Extracted records below:

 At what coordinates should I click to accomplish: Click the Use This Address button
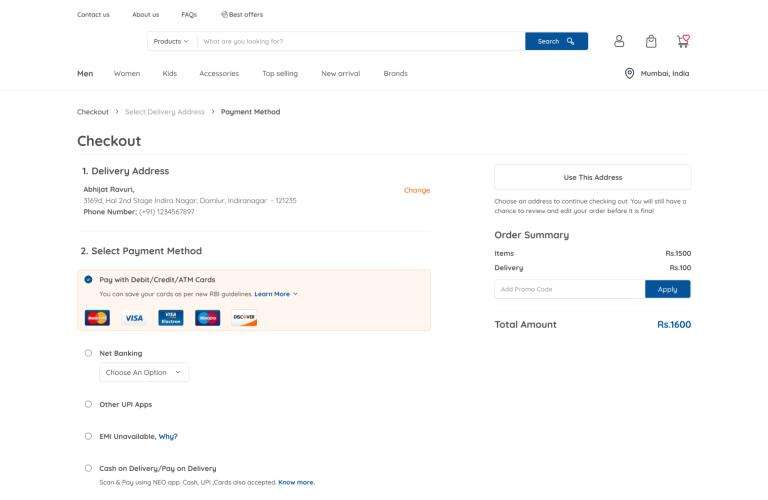(x=592, y=177)
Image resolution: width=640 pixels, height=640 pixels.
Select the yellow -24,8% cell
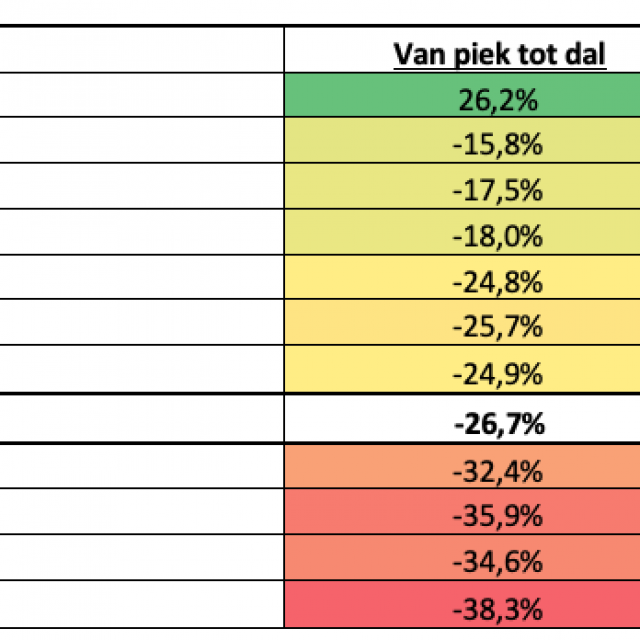click(496, 282)
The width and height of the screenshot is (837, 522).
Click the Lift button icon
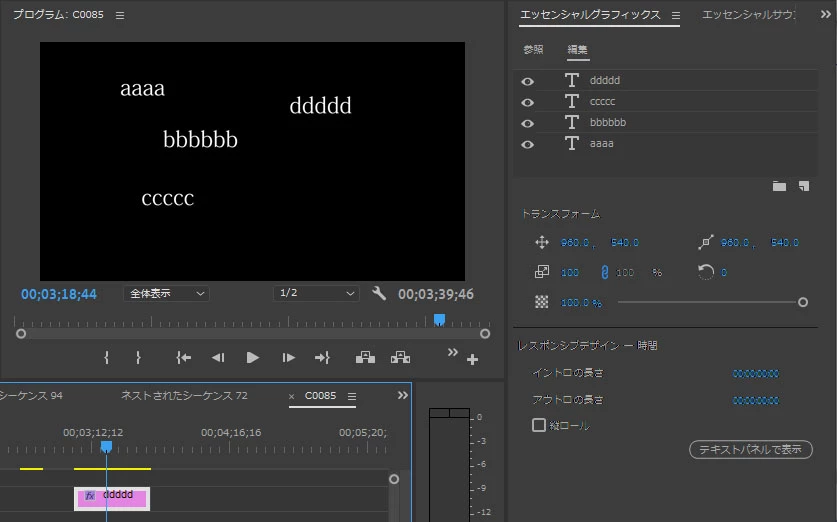[366, 358]
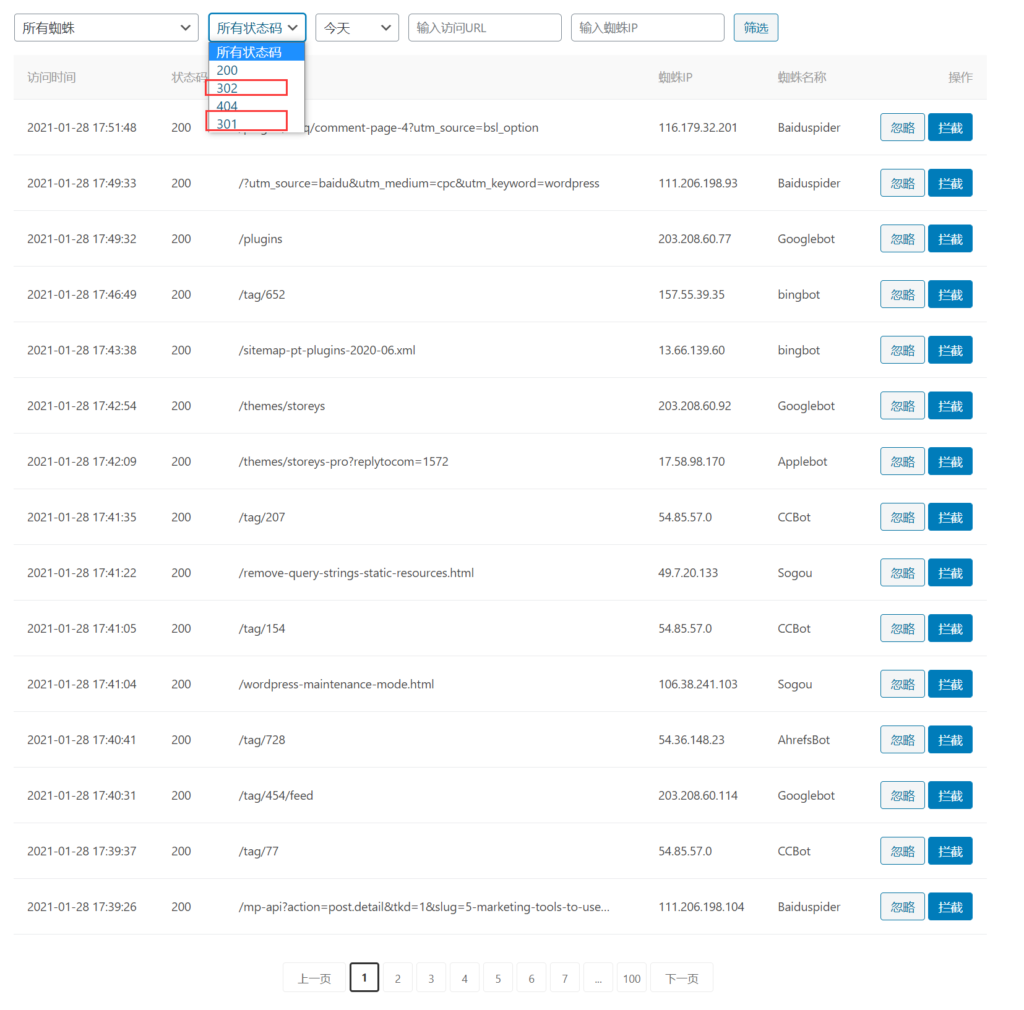Ignore the Applebot 17.58.98.170 entry

coord(902,462)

End of Extracted records.

From the listing, copy each line containing the word "height".

▶ [Response area]:
Image resolution: width=640 pixels, height=640 pixels.
The width and height of the screenshot is (837, 522).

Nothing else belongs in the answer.